◆ Collected data entries:
▽
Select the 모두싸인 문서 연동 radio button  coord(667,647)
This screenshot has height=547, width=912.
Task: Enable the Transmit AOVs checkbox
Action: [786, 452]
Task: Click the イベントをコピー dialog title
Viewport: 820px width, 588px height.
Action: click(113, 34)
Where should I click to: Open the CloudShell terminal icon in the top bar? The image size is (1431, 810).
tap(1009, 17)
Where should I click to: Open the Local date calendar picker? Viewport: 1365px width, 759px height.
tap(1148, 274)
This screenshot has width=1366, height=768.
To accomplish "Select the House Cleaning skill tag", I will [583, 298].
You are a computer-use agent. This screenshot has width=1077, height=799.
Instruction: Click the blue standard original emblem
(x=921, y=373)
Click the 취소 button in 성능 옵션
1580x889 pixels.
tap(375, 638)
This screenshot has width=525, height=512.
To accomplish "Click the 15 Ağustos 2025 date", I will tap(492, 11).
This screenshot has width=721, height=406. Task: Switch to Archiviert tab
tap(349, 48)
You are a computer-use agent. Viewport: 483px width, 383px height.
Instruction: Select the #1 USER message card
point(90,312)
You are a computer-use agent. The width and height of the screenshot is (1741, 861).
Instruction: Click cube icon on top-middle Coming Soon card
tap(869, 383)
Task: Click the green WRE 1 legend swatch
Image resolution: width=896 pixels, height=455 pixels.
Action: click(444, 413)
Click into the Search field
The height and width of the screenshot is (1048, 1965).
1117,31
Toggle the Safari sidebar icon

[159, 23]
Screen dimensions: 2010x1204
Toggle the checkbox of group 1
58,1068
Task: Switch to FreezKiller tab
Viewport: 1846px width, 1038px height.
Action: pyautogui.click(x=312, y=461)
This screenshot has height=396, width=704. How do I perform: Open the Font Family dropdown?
△
Go through the records and show every line with the string "accomplish" in it.

◆ Response to the task:
To accomplish "Select the House Cleaning skill tag", I will [583, 298].
To accomplish "Click the 15 Ağustos 2025 date", I will tap(492, 11).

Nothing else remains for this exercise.